Visa international economist Richard Lung discusses growth in Asian travel to U.S. national parks
Travelers from Asia are the fastest growing segment of visitors to the national parks, as their visits grew 13 percent in 2016, faster than the 10 percent growth in all visitors. One in six foreign visitors to the national parks in 2016 came from the Asia Pacific region. Similar to their U.S. counterparts, AP travelers prefer to visit the parks over the summer (June-August), which accounts for more than 40 percent of total AP visits.
Asia Pacific travelers—especially visitors from China—also impact the local economy more significantly than other foreign travelers. Chinese travelers, for example, spend about $85 overall while visiting the U.S for every one dollar spent on average at the national parks, compared to $50 for other foreign visitors, according to Visa estimates.
For every $1 spent in the U.S. national parks, Chinese visitors spent $85 outside the parks
Source: VisaNet
In 2016, Chinese travelers accounted for 7 percent of overseas national park visitors, overshadowing other Asia Pacific visitation rates (Australia, at 3 percent, had the second-highest visitation rate).

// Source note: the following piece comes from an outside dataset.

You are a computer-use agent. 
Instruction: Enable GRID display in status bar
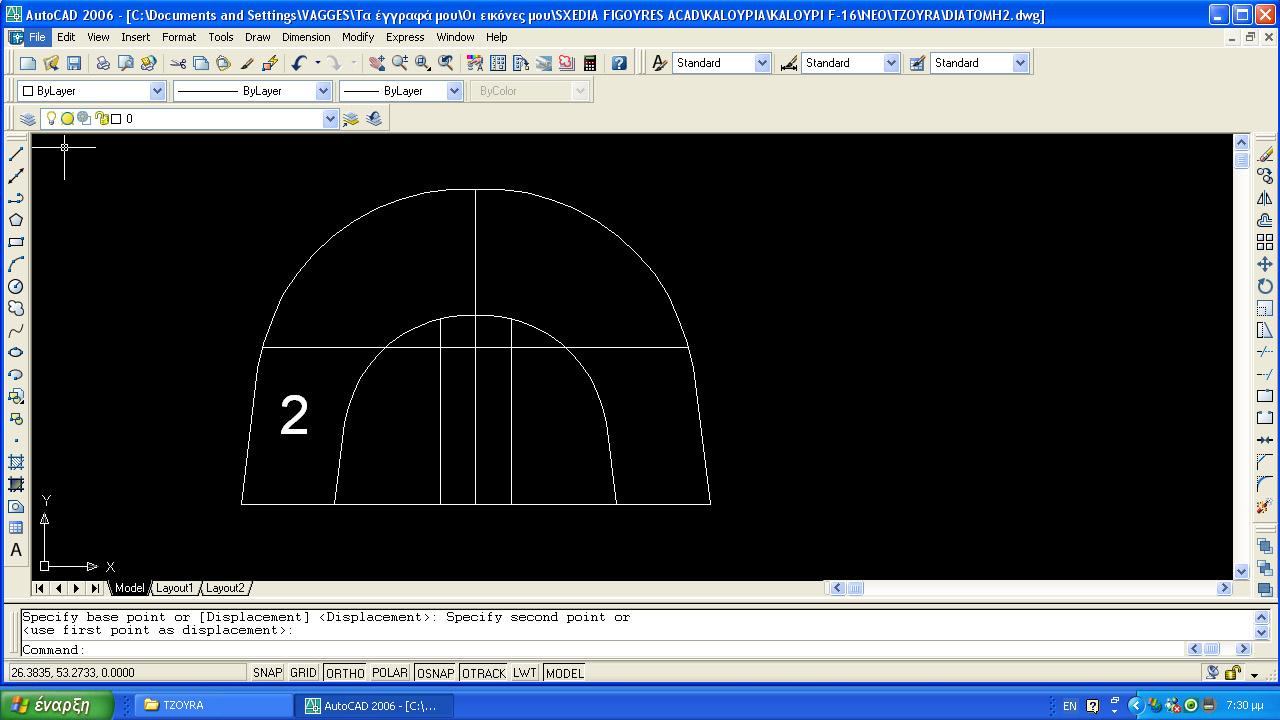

Some AP visitors make a grand circuit, including several national parks during their time in the U.S. More than one out of four AP visitors to the Grand Canyon during the summer of 2016, for example, also visited a park in California or Utah.
In the summer of 2016 (June-August 2016), 82 percent of Chinese visitors to the Grand Canyon also visited Arizona, California and Nevada—though two-thirds of this group’s spending took place in California alone. Not surprisingly, the primary spend categories in the three-state area included lodging, restaurants and auto rentals; 45, 44 and 68 percent of this group’s spend in each of these categories, respectively, took place in California.
* “Mapping the Future of Global Travel and Tourism", Visa Travel Insights
Methodology
Visa International Travel (VISIT) database is a proprietary model that combines Visa's cardholder data with publicly-available cross-border arrival statistics. The database provides a comprehensive view into high-frequency cross-border travel flows, currently encompassing the top 82 origin and destination countries, which collectively account for more than 80 percent of global travel.
VISIT combines unique counts of Visa cardholders that register a face-to-face transaction at a merchant outside their home country in a given calendar month with other transaction data such as average spend per cardholder, card usage patterns at lodging merchants and others. Visa uses this data to econometrically model official arrival statistics compiled by various government sources and to generate estimates that fill in the large gaps existing in the cross-border travel data.